After all, it’s helpful for a composer to have collaborators who are used to “having direct communication with composers,” as opposed to “people who only play music from dead composers,” Fleck reasons. (Not that he’s got anything against dead composers — not with a name such as Bela Anton Leos Fleck, which honors not only Hungarian composer Bela Bartok but Austrian composer Anton Webern and Czech composer Leos Janacek.)

It’s just that being able to exchange musical ideas and opinions — or query the composer — adds to the collaborative atmosphere, in Fleck’s view.

“Bach would have loved it, Mozart would have loved it,” he says. And Fleck clearly loves it, reveling in the chance to compose classical music — note by note by note.

“If I’m writing a banjo tune, or certain kinds of tunes for the Flecktones, I don’t write all of it,” he says, describing how he’ll write a musical “sketch” that “gives everyone a lot of freedom.” (The same held true for his concerts with Corea.)

By contrast, “any classical” composition requires that “you write out every single note,” Fleck adds. “You have to think about the dynamics.

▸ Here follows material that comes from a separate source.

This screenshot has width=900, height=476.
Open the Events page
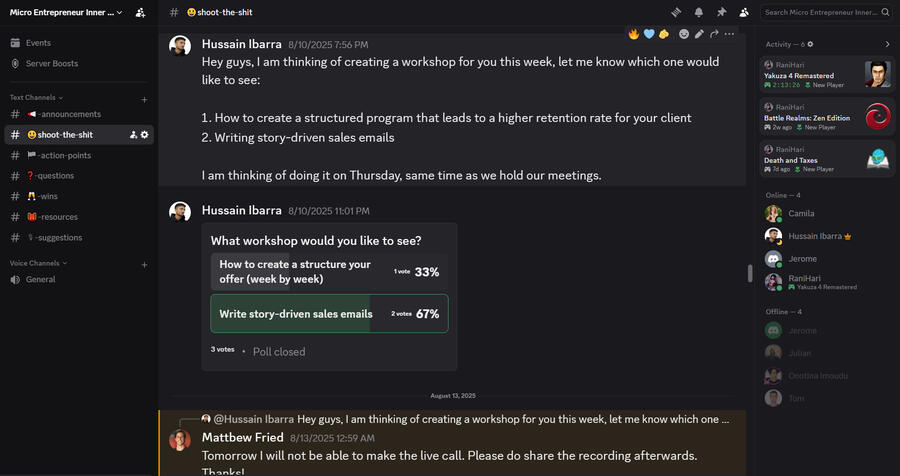[38, 43]
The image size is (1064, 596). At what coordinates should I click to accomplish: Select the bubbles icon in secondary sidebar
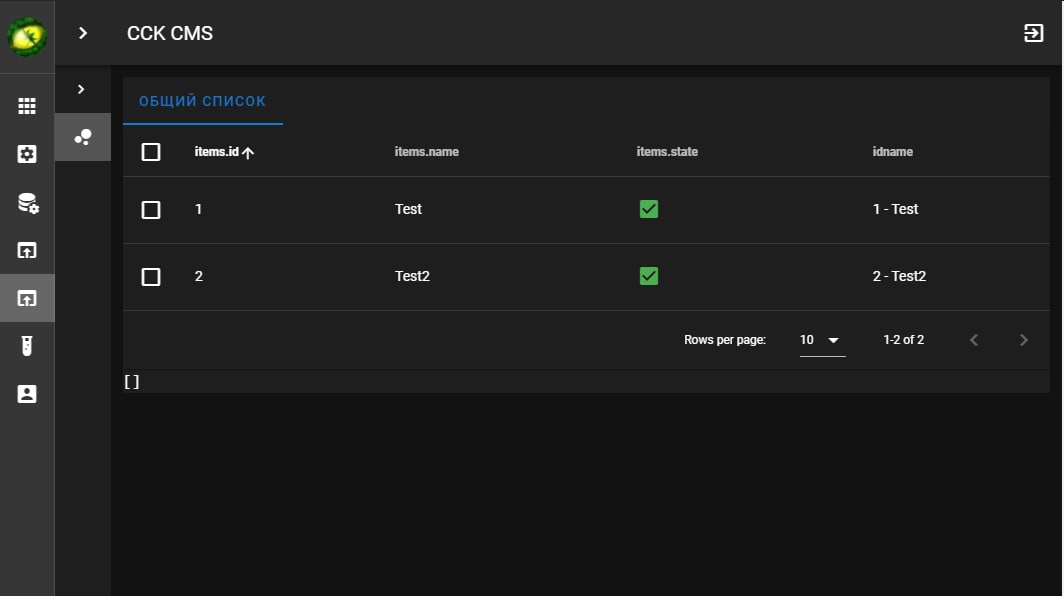(83, 137)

It’s not partial composing and then ‘Everyone improvise!’ You’re forced to complete your musical thoughts.”

In coming up with those musical thoughts, Fleck says he “had to keep nerving myself up to this” by assuring himself, “ ‘You can do this.’ ”

Because “I don’t read and write music,” at least in standard notation, Fleck turned to his computer to translate his banjo notation into standard musical notation, enabling him to hear how intertwined musical passages sounded together.

“The computer saved my life,” he admits. “I can (compose) it all on the banjo, but I can’t play five parts at once.”

Fleck was composing his classical pieces while maintaining “a full touring schedule,” but the computer made it possible for him to write “on planes, on buses, while I had a day off” — and even on tour, when he would “find some time off and hide out,” taking his computer to a coffee shop or restaurant to write.

“The truth is, because I was able to take my time and write these pieces, I could think of interesting notes to put on the page,” Fleck says.

And although everyone who’s ever heard Fleck play would testify to his improvisational prowess, “even a really great improviser can only play what he can play off the top of his head,” he says. “With these pieces, I was able to come up with” notes and harmonies “I had never come up with before.”

For Fleck, “it was fun to see what you could come up with that you would never have time to figure out on the fly,” he says.

As a result, Smith Center audiences will see Fleck onstage with “10 pages of music, and I flip the pages,” the same way the members of Brooklyn Rider do, because “if I don’t stare at” the music, “I’m not going to play the right notes.”

And although “I’m embarrassed I didn’t have it memorized — because I wrote it,” he acknowledges, Fleck had better get used to it, given his plans to devote himself to creating more classical works for banjo.

The Brooklyn Rider collaboration is just the beginning, he promises.

“Your imagination is the only limitation,” Fleck concludes. “If you can imagine it, they can play it. The true challenge is to come up with something worth playing.”